Abstract:
Cluster Analysis (Clustering) is the process of finding group of objects where, objects in the same group will be similar (related) to one another and dissimilar from objects in other groups. A fundamental and the major problem in cluster analysis is how many clusters are appropriate for the description of a given system, which is a basic input for many clustering algorithm. In this thesis we build a new method called “On Determining the Number of Dominant-Set Clusters” for automatically estimating the number of clusters in unlabeled data sets, based on the Motzkin-Straus theorem, they were able to show a connection between clique number (ω(G)) and the global optimal value of a certain quadratic function over the standard simplex. Moreover, they have used the definition of stability number and they have shown that this maximization is equal to stability number in unweighted scenario. In our work, we have inspired by this theorem so we have extended to the weighted case to detect the number of maximal cliques (clusters). Finally we came to design a two steps method to determine the number of clusters. In the first step, we use dissimilarity matrix as an input and by minimizing it with replicator, we are able to detect the minimum number of clusters based on our defined stability number. And then, we examine the existence of undetected cluster based on the idea of efficient out-of –sample extension of dominant-set clusters paper.

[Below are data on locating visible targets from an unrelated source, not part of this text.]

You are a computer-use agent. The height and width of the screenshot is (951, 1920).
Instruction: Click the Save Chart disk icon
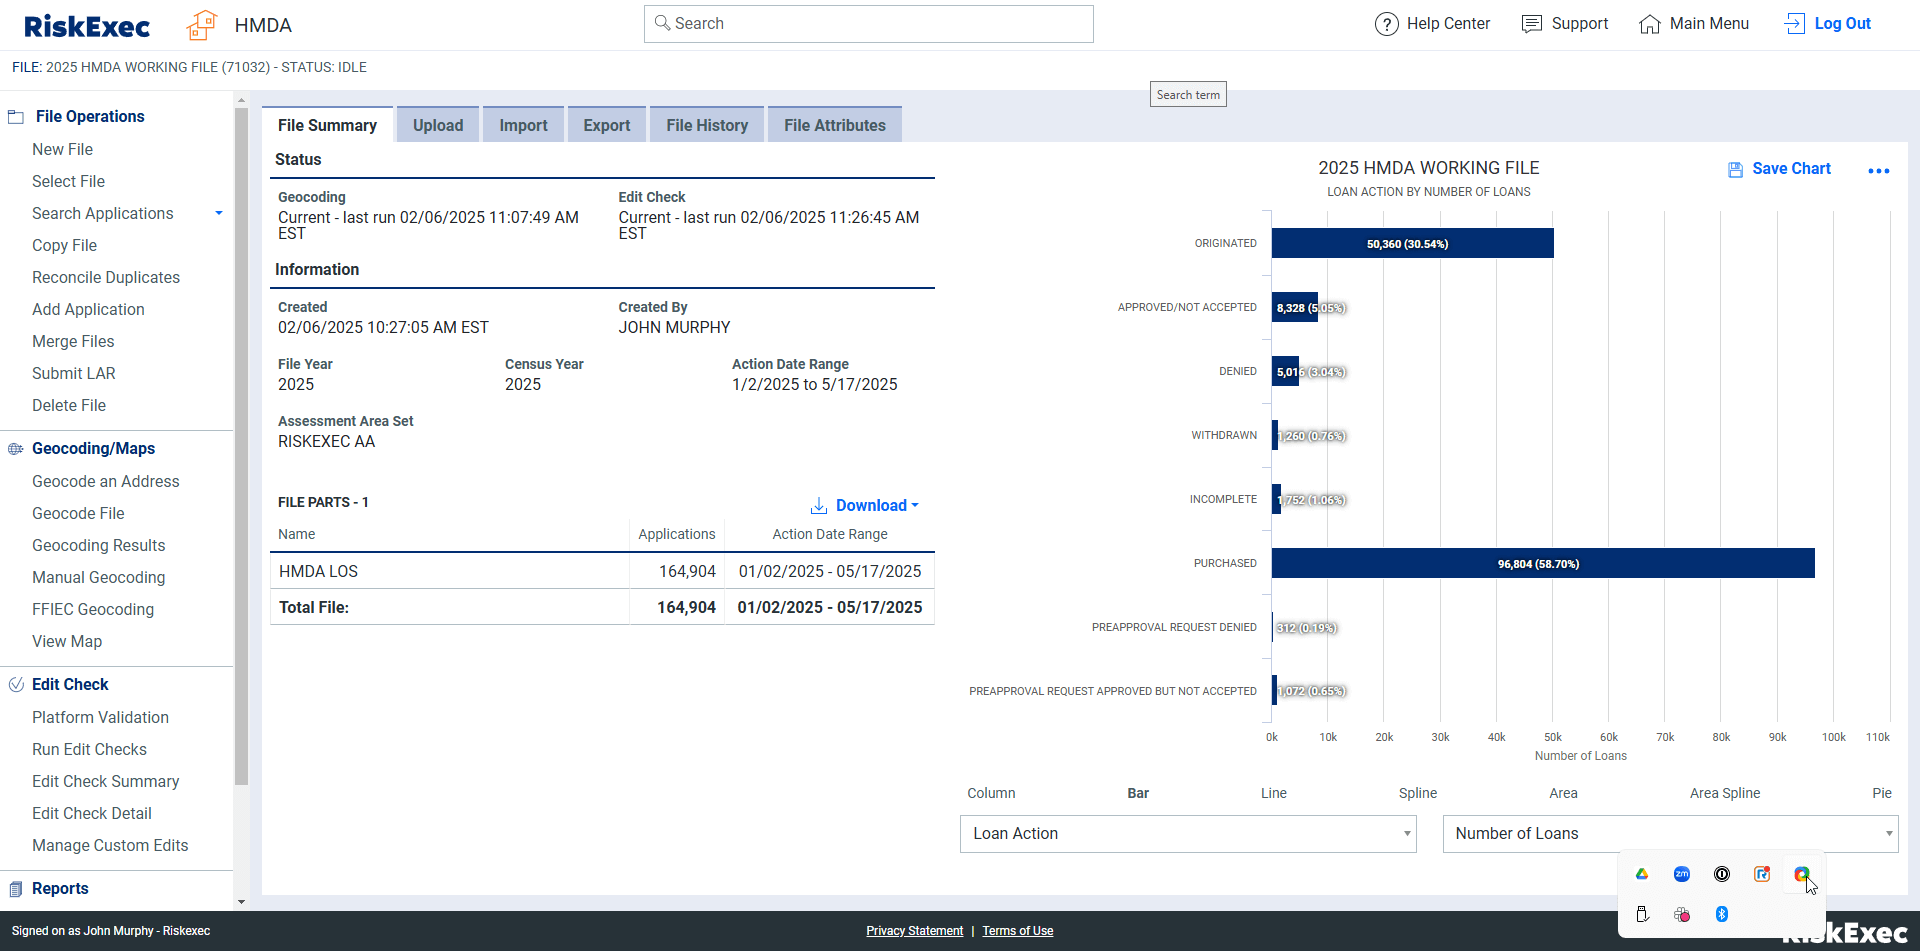click(x=1735, y=170)
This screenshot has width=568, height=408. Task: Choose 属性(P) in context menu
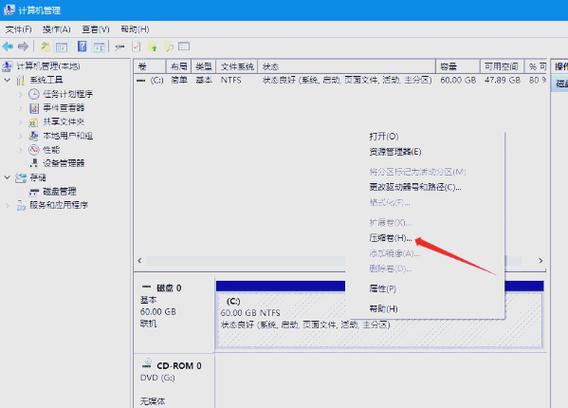coord(383,288)
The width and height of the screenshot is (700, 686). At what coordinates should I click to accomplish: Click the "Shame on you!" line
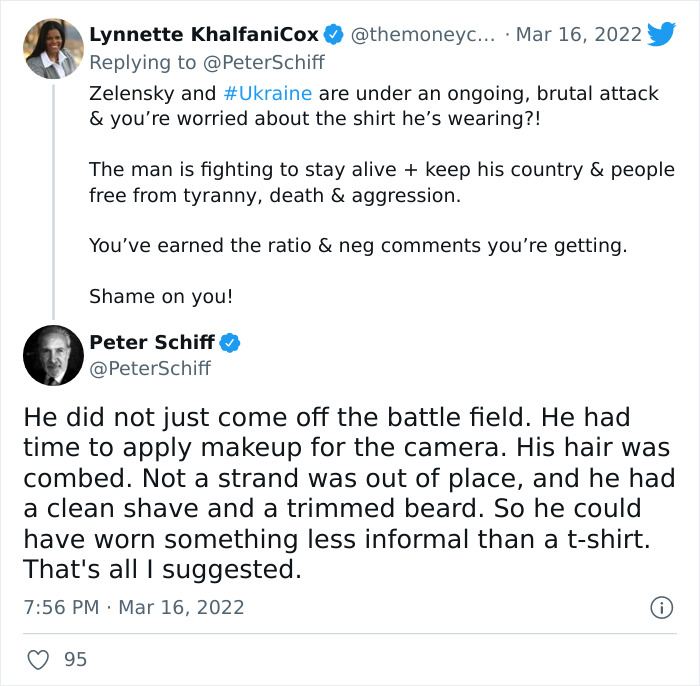pos(147,296)
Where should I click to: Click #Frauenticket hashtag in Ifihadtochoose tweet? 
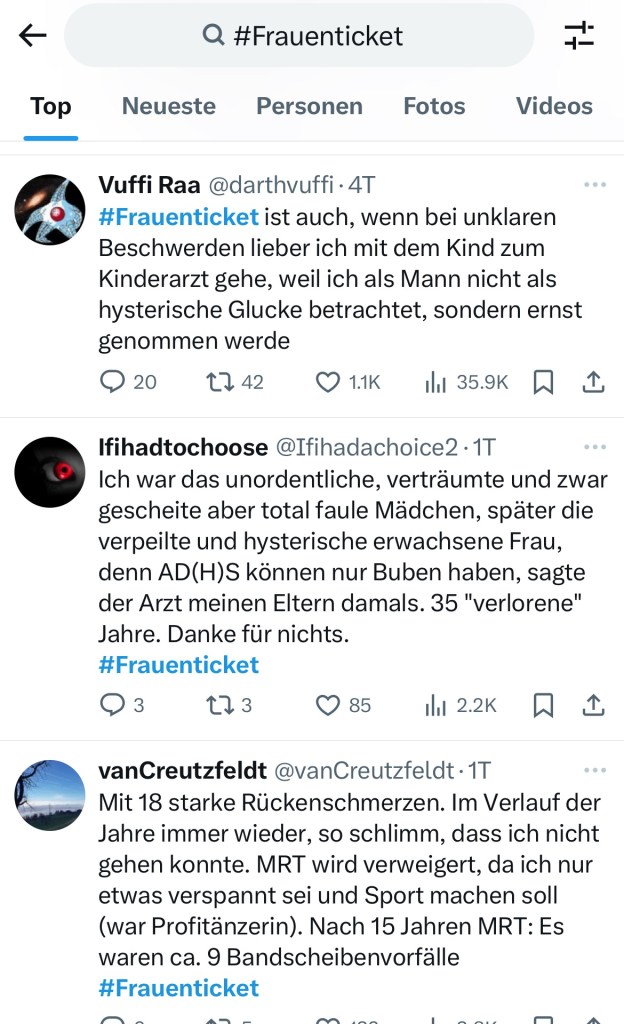179,665
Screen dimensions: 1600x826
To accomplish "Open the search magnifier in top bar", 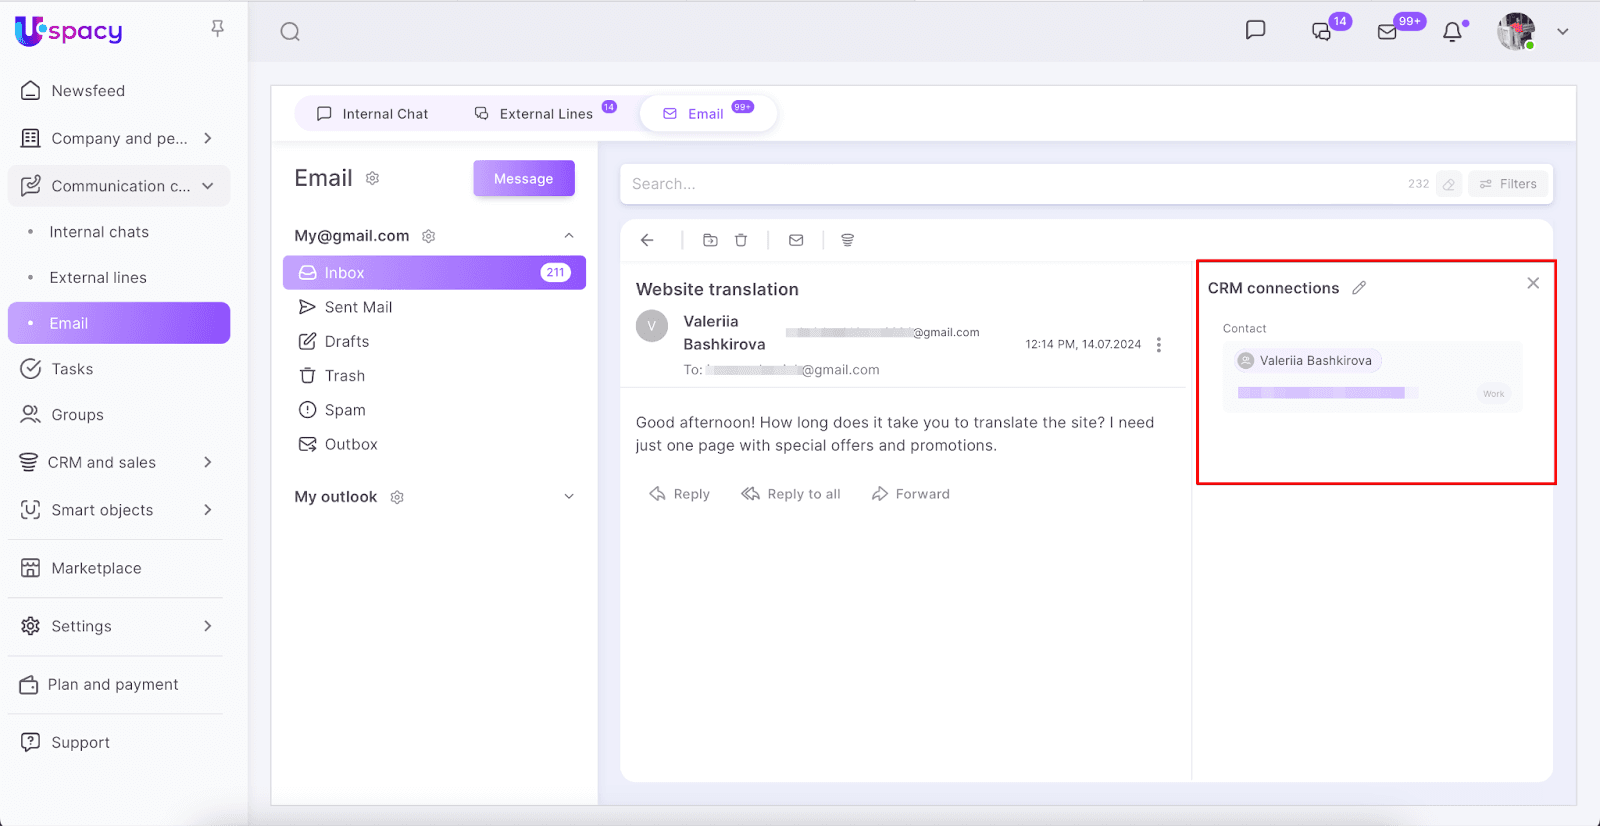I will tap(290, 32).

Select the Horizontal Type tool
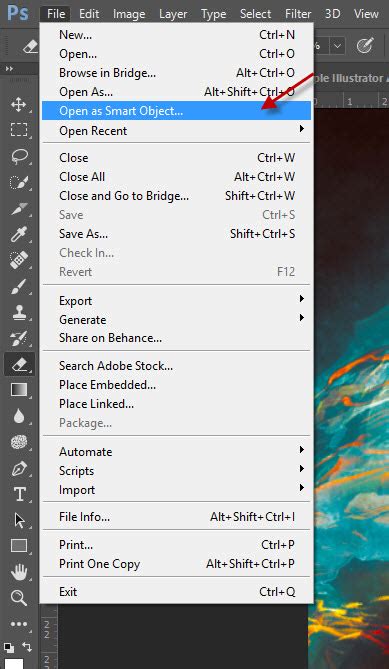pos(19,494)
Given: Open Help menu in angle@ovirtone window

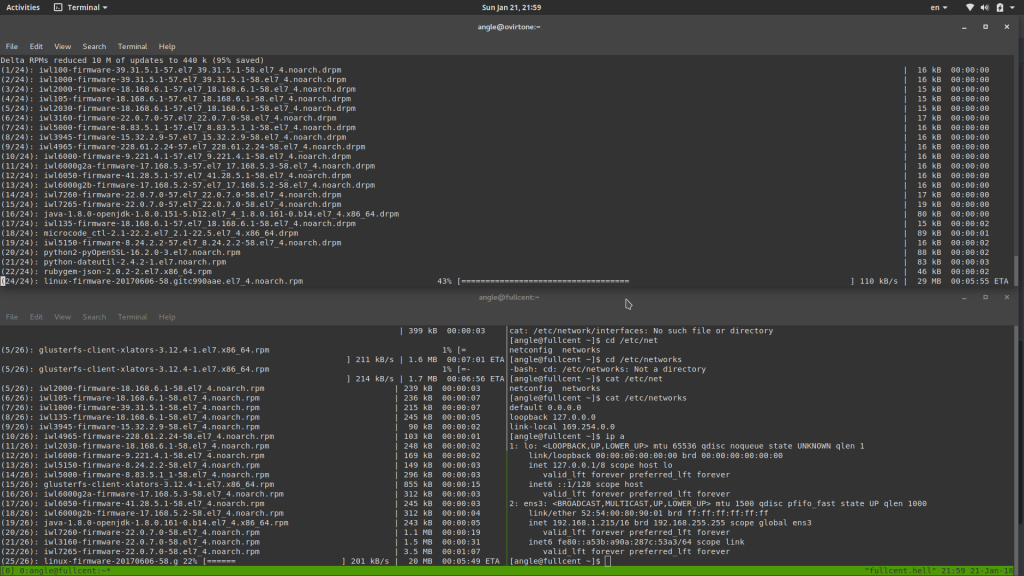Looking at the screenshot, I should pyautogui.click(x=167, y=46).
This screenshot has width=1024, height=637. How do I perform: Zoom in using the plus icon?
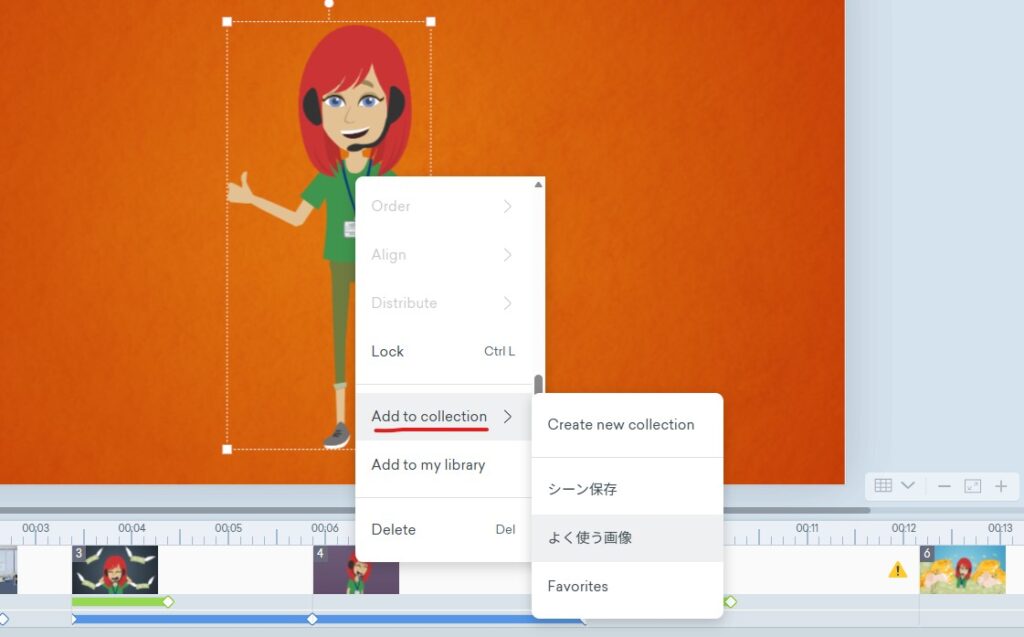click(x=1000, y=486)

After determining the number of clusters(cluster representatives) in order to check whether our approach determine the right number of clusters or not we propagate the class label using graph transduction ,a popular semi-supervised learning algorithm, to unlabeled instances and we evaluate the accuracy of clusters formed. In order check the performance of our approach we performed several test on computer generated (toy) dataset, real-world data set which are taken from UCI data repository. We also test our approach using some social network data sets to further extend our work. The experiments have done on those data sets shows promising good results.